## Work item
Set down every line of the data, unchanged and complete.

## Stored data entries
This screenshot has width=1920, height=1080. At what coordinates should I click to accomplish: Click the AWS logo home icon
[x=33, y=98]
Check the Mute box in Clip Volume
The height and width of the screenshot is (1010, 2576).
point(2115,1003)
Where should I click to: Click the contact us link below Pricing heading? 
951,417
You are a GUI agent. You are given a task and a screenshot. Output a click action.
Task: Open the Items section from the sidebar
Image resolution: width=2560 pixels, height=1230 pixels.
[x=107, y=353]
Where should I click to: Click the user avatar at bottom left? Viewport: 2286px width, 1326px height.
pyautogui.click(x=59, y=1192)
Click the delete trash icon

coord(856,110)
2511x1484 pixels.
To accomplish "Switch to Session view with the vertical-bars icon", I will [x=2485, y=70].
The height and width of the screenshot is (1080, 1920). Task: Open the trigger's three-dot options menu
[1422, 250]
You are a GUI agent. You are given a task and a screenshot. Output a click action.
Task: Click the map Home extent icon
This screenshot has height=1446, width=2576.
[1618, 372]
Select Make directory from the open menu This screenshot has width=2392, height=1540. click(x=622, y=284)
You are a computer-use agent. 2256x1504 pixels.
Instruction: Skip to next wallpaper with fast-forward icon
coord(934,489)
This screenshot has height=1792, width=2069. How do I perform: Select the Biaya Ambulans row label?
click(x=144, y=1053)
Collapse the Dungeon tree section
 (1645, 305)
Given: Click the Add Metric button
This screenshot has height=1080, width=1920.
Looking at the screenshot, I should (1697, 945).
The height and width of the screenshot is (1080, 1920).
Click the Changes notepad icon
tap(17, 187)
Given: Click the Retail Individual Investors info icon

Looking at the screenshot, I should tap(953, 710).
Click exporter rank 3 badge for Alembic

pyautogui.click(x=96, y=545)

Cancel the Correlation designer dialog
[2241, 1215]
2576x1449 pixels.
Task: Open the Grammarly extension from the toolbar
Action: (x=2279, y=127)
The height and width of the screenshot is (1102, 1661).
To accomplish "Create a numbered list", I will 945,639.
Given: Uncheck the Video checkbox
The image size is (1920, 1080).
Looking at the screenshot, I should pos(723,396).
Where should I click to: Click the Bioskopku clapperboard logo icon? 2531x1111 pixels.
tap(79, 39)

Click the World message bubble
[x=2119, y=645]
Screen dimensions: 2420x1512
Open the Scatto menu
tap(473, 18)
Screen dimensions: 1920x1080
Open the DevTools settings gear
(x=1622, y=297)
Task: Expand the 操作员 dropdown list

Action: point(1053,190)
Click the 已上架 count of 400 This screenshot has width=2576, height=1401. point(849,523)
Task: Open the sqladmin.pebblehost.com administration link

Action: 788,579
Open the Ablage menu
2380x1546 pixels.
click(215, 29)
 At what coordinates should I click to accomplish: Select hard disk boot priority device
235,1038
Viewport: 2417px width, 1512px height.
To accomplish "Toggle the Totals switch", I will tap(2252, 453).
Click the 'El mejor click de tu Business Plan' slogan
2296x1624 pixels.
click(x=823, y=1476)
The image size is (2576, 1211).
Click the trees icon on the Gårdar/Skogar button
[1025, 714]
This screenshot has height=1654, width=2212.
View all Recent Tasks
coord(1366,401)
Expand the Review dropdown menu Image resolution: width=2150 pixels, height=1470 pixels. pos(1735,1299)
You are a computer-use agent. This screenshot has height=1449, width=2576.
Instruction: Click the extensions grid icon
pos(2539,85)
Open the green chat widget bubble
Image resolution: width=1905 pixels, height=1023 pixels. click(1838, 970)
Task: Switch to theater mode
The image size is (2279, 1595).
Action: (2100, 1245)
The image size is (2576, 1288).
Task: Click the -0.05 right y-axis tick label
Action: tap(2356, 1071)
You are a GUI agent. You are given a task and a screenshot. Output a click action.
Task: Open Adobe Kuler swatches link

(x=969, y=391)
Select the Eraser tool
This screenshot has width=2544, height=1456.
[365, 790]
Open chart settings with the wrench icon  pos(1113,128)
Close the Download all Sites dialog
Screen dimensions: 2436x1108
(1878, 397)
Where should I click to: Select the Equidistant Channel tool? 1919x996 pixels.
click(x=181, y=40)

## Exercise output
This screenshot has width=1920, height=1080. At what coordinates should I click to accomplish: Click the AWS logo home icon
[x=33, y=98]
Check the Mute box in Clip Volume
The height and width of the screenshot is (1010, 2576).
point(2115,1003)
Where should I click to: Click the contact us link below Pricing heading? 
951,417
You are a GUI agent. You are given a task and a screenshot. Output a click action.
Task: Open the Items section from the sidebar
Image resolution: width=2560 pixels, height=1230 pixels.
[x=107, y=353]
Where should I click to: Click the user avatar at bottom left? Viewport: 2286px width, 1326px height.
pyautogui.click(x=59, y=1192)
Click the delete trash icon

coord(856,110)
2511x1484 pixels.
To accomplish "Switch to Session view with the vertical-bars icon", I will [x=2485, y=70].
The height and width of the screenshot is (1080, 1920). Task: Open the trigger's three-dot options menu
[1422, 250]
You are a GUI agent. You are given a task and a screenshot. Output a click action.
Task: Click the map Home extent icon
This screenshot has height=1446, width=2576.
[1618, 372]
Select Make directory from the open menu This screenshot has width=2392, height=1540. click(x=622, y=284)
You are a computer-use agent. 2256x1504 pixels.
Instruction: Skip to next wallpaper with fast-forward icon
coord(934,489)
This screenshot has height=1792, width=2069. How do I perform: Select the Biaya Ambulans row label?
click(x=144, y=1053)
Collapse the Dungeon tree section
 (1645, 305)
Given: Click the Add Metric button
This screenshot has height=1080, width=1920.
Looking at the screenshot, I should (1697, 945).
The height and width of the screenshot is (1080, 1920).
Click the Changes notepad icon
tap(17, 187)
Given: Click the Retail Individual Investors info icon

Looking at the screenshot, I should tap(953, 710).
Click exporter rank 3 badge for Alembic

pyautogui.click(x=96, y=545)

Cancel the Correlation designer dialog
[2241, 1215]
2576x1449 pixels.
Task: Open the Grammarly extension from the toolbar
Action: (x=2279, y=127)
The height and width of the screenshot is (1102, 1661).
To accomplish "Create a numbered list", I will 945,639.
Given: Uncheck the Video checkbox
The image size is (1920, 1080).
Looking at the screenshot, I should pos(723,396).
Where should I click to: Click the Bioskopku clapperboard logo icon? 2531x1111 pixels.
tap(79, 39)

Click the World message bubble
[x=2119, y=645]
Screen dimensions: 2420x1512
Open the Scatto menu
tap(473, 18)
Screen dimensions: 1920x1080
Open the DevTools settings gear
(x=1622, y=297)
Task: Expand the 操作员 dropdown list

Action: point(1053,190)
Click the 已上架 count of 400 This screenshot has width=2576, height=1401. point(849,523)
Task: Open the sqladmin.pebblehost.com administration link

Action: 788,579
Open the Ablage menu
2380x1546 pixels.
click(215, 29)
 At what coordinates should I click to accomplish: Select hard disk boot priority device
235,1038
Viewport: 2417px width, 1512px height.
To accomplish "Toggle the Totals switch", I will tap(2252, 453).
Click the 'El mejor click de tu Business Plan' slogan
2296x1624 pixels.
click(x=823, y=1476)
The image size is (2576, 1211).
Click the trees icon on the Gårdar/Skogar button
[1025, 714]
This screenshot has height=1654, width=2212.
View all Recent Tasks
coord(1366,401)
Expand the Review dropdown menu Image resolution: width=2150 pixels, height=1470 pixels. pos(1735,1299)
You are a computer-use agent. This screenshot has height=1449, width=2576.
Instruction: Click the extensions grid icon
pos(2539,85)
Open the green chat widget bubble
Image resolution: width=1905 pixels, height=1023 pixels. click(1838, 970)
Task: Switch to theater mode
The image size is (2279, 1595).
Action: (2100, 1245)
The image size is (2576, 1288).
Task: Click the -0.05 right y-axis tick label
Action: tap(2356, 1071)
You are a GUI agent. You are given a task and a screenshot. Output a click action.
Task: Open Adobe Kuler swatches link

(x=969, y=391)
Select the Eraser tool
This screenshot has width=2544, height=1456.
[365, 790]
Open chart settings with the wrench icon  pos(1113,128)
Close the Download all Sites dialog
Screen dimensions: 2436x1108
(1878, 397)
Where should I click to: Select the Equidistant Channel tool? 1919x996 pixels.
click(x=181, y=40)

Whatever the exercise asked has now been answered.